Pele de zebra na decoração. Fotos Mônica Nobrega/Estadão

O aspecto mais agradável da experiência de hospedagem no Hotel Saxon – uma das mais luxuosas que já experimentei – é seu jeitão autêntico. É tudo decididamente chique, mas nada pasteurizado. O lugar não é um arranha-céu, não tem piso de mármore nem lobby espelhado. Trata-se de um casarão, praticamente uma fazenda urbana encravada no subúrbio de Sandhurst, entre mansões que não podem ser vistas da rua por causa da altura dos muros e alamedas arborizadas pelas quais ninguém anda a pé.


O lugar é famoso por ter sido lar temporário de Nelson Mandela ao longo de seis meses, assim que o ex-presidente sul-africano saiu da prisão. Foi lá que ele escreveu sua autobiografia Longa Caminhada Até a Liberdade. Há fotos pelas paredes que lembram o período.

Foto de Nelson Mandela mostra o ex-presidente em uma das mesas do Saxon

Pelos corredores e no entorno das piscinas – a principal, com bar, mostra um pôr do sol bastante convincente, que você pode assistir acomodado em espreguiçadeiras – ninguém fala alto. Os hóspedes mais vips ficam em vilas de até 190 metros quadrados e dois andares (33.800 rands ou R$ 5.154). E chegam a elas por passarelas de madeira suspensas e envidraçadas que, à noite, iluminadas por mangueiras de luz, criam um bonito efeito no terreno.

Piscina principal, bom lugar para ver o pôr do sol

Meu quarto, um luxury teoricamente mais simplesinho, era digno de princesa (6.800 rands ou R$ 1.473). Somava 80 metros quadrados decorados com madeira e mármores discretos, banheiro integrado e cama com dossel. Todas as funções automatizadas, da TV à iluminação e ao ar-condicionado, eram comandáveis por controles remotos posicionados nas mesas de cabeceira, na mesa de escritório, ao lado da banheira. E tinha ainda uma varandinha que dava para o matagal.

Minha varandinha de frente para o matagal

Só uma falha reduziu um pouco o encanto do meu castelo: o café da manhã, que pedi no quarto, não chegou no horário combinado nem na meia hora seguinte.

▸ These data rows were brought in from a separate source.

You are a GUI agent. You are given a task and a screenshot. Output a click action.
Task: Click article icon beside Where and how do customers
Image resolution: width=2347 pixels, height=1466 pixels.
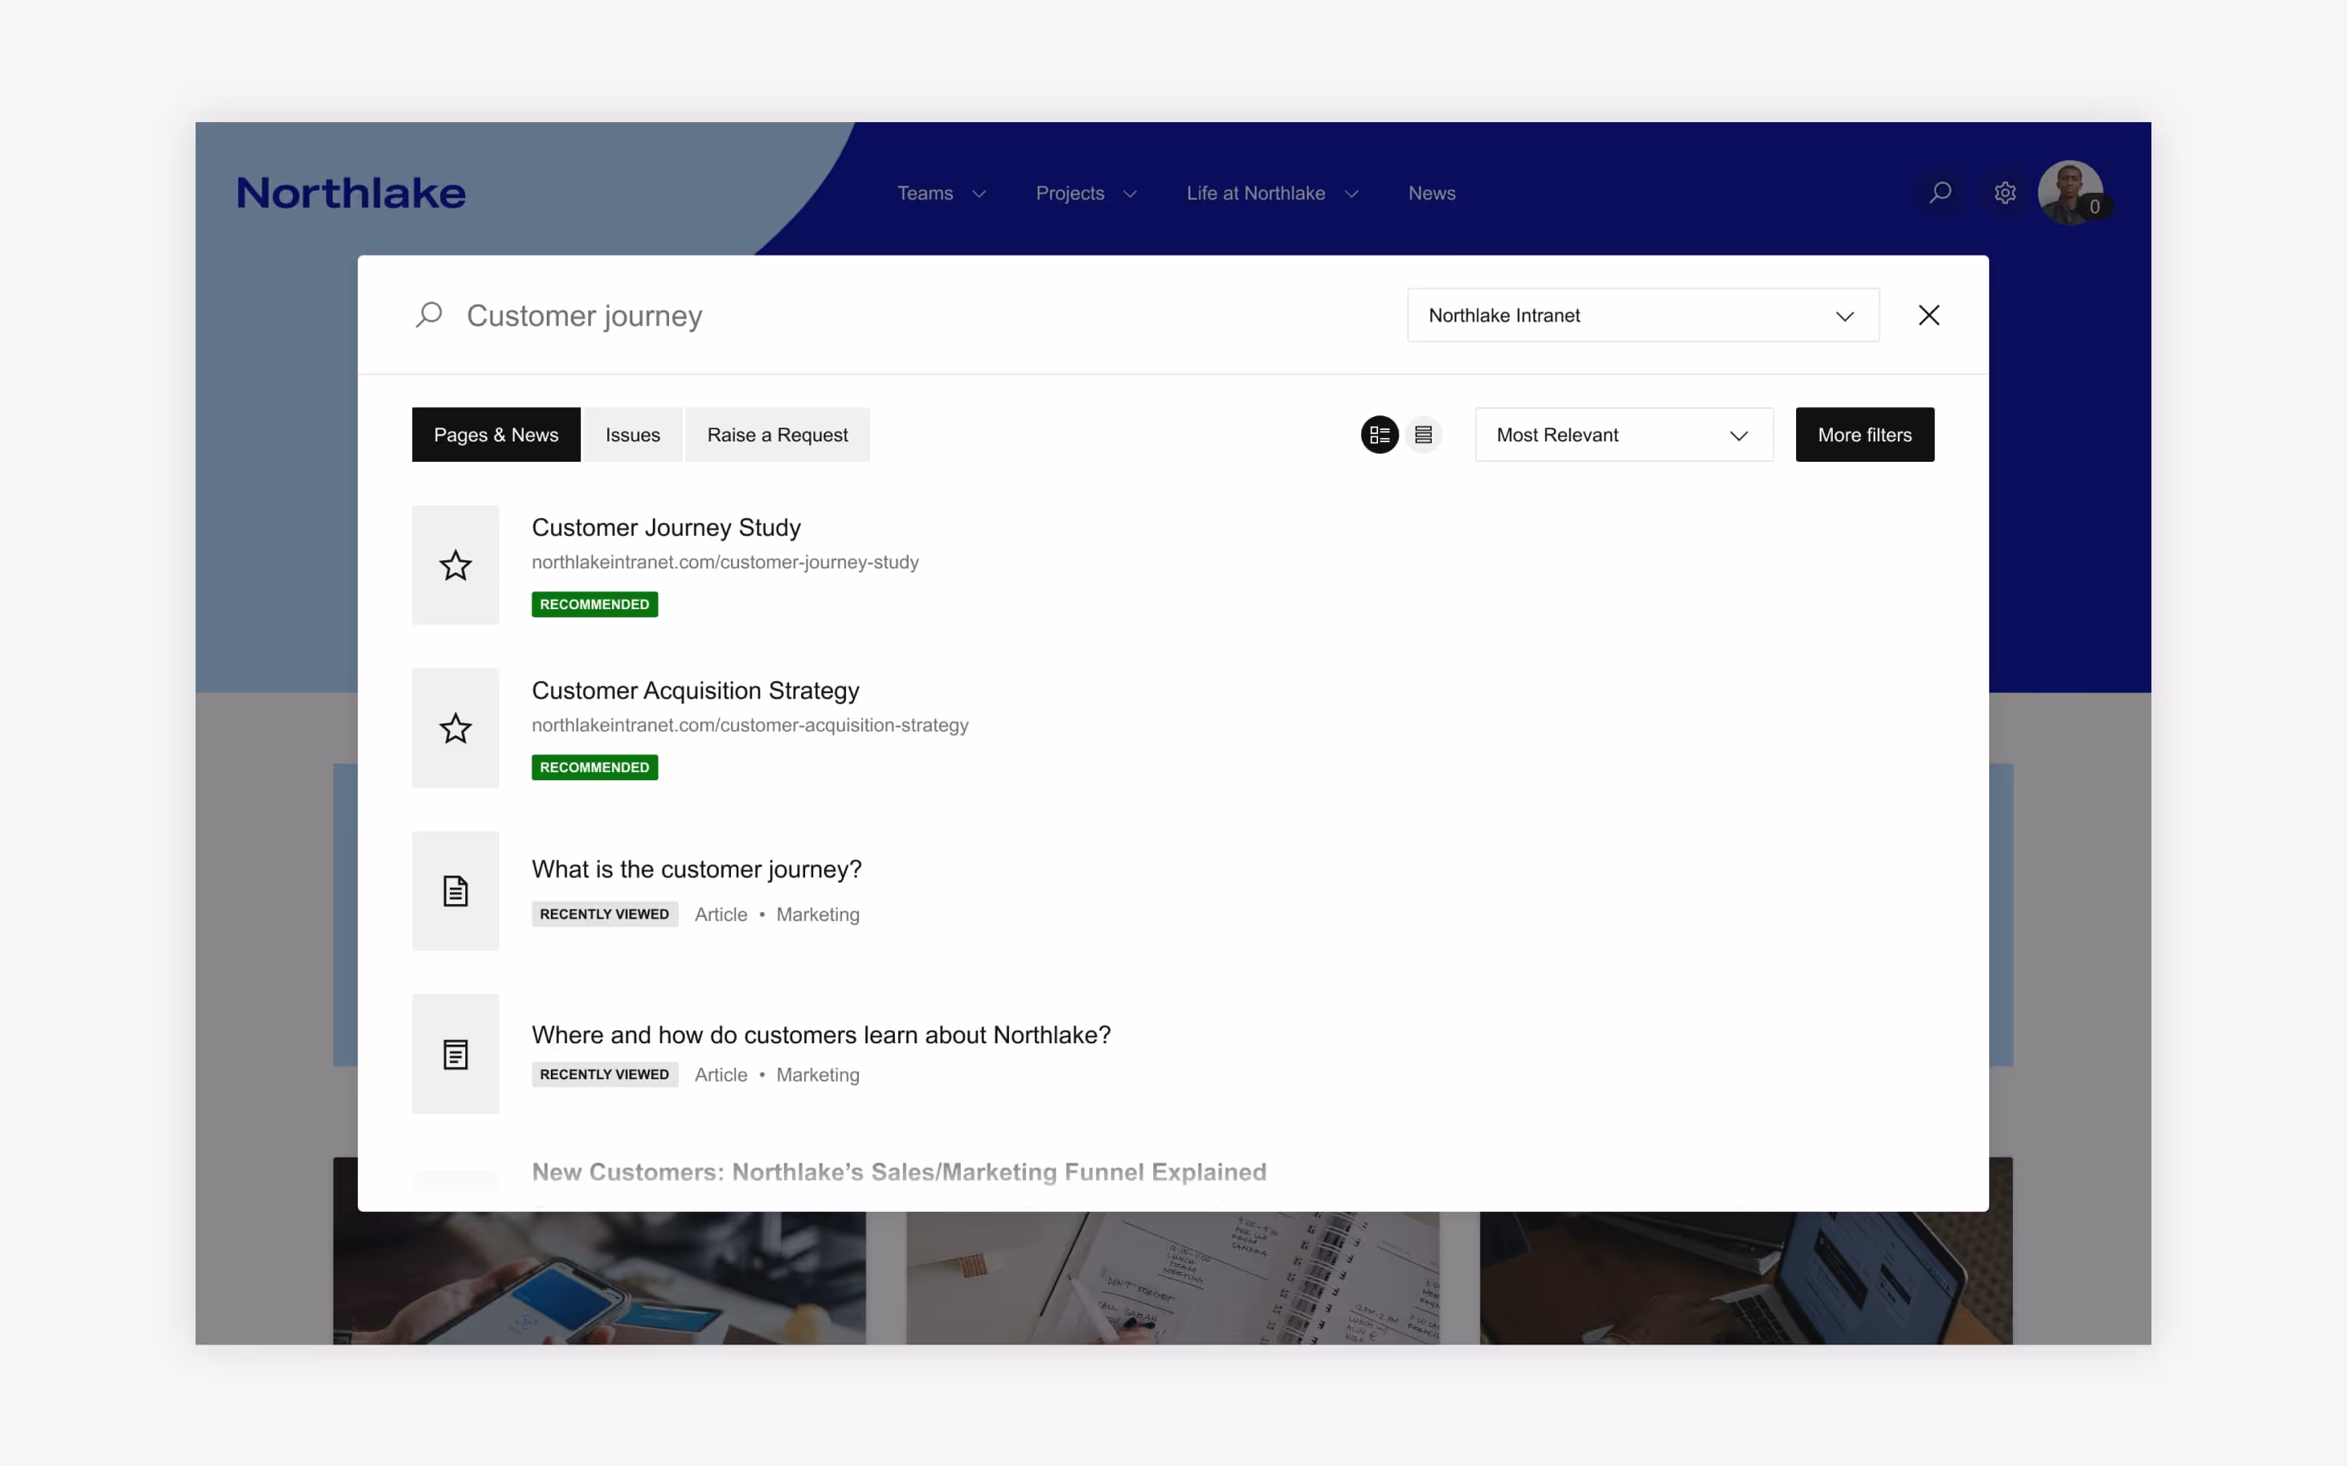(x=455, y=1054)
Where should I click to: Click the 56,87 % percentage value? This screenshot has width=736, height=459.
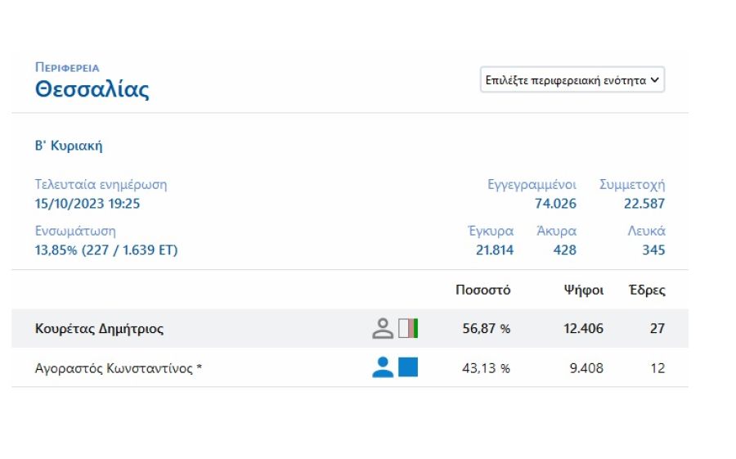[x=487, y=328]
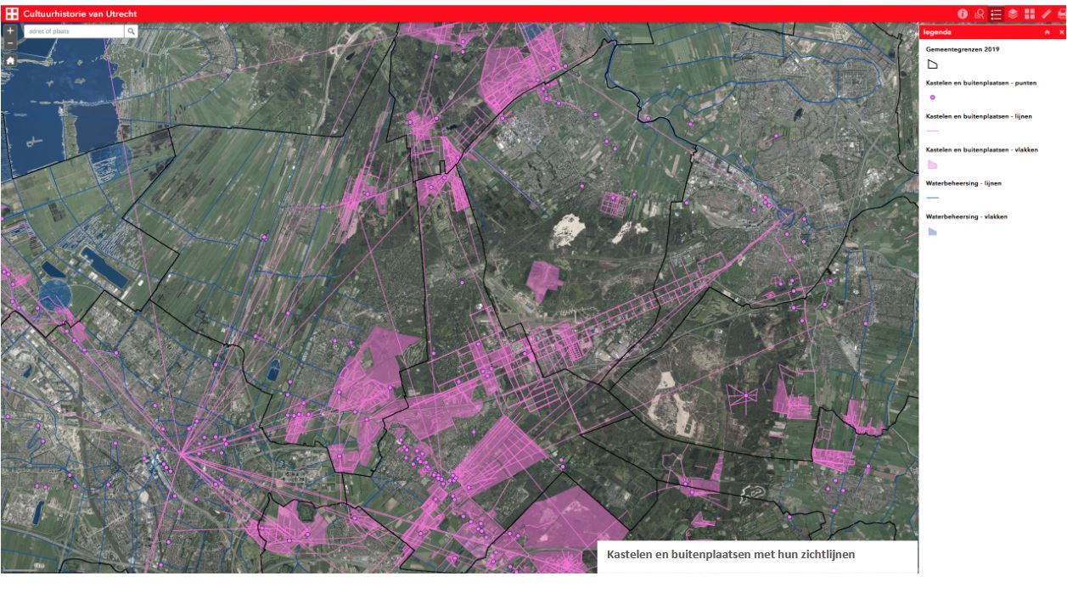Open the query icon beside info icon
This screenshot has width=1067, height=593.
pyautogui.click(x=980, y=14)
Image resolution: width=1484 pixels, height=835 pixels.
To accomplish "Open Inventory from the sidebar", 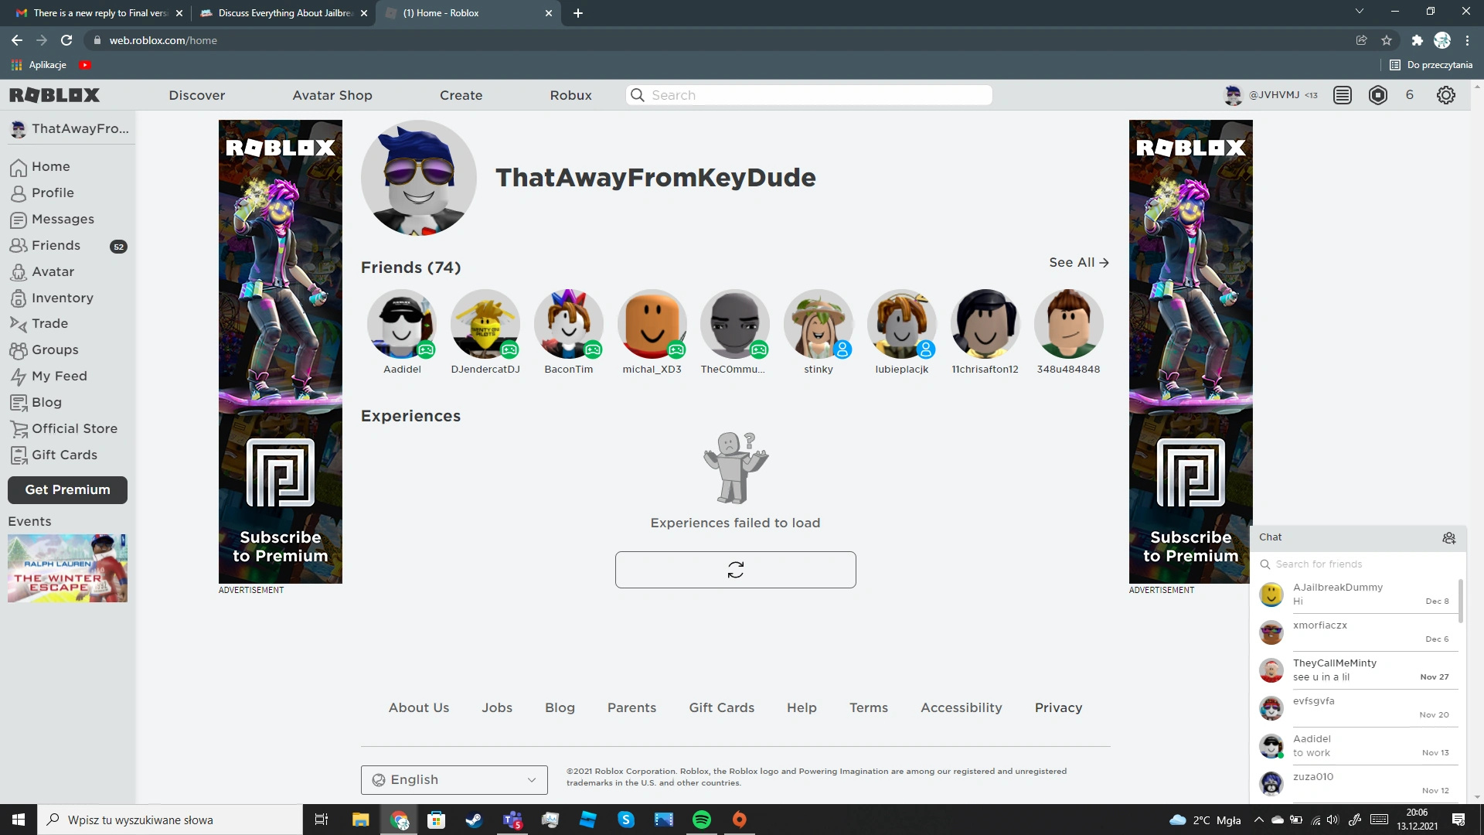I will tap(63, 298).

Fui em jejum para o aeroporto.

Carne de caça. Comida é outro aspecto em que o Hotel Saxon se mantém autenticamente sul-africano. Meu memorável jantar foi uma sequência de três pratos no Qunu Grill, cuja especialidade são as carnes de caça da África do Sul preparadas pelo chef David Higgs.

Salada de kudu, os pedaços mais escuros entre as beterrabas

Para começar, uma salada de kudu (ou oryx, um antílope) defumado, acompanhada de beterraba e pesto de abacate. A carne, escura, tem sabor intenso. Em seguida, medalhões de springbok, um tipo de cabra com carne bem vermelha e macia, acompanhavam nhoques. A sobremesa foi muffin com sorvete e frutas, a parte mais convencional da refeição.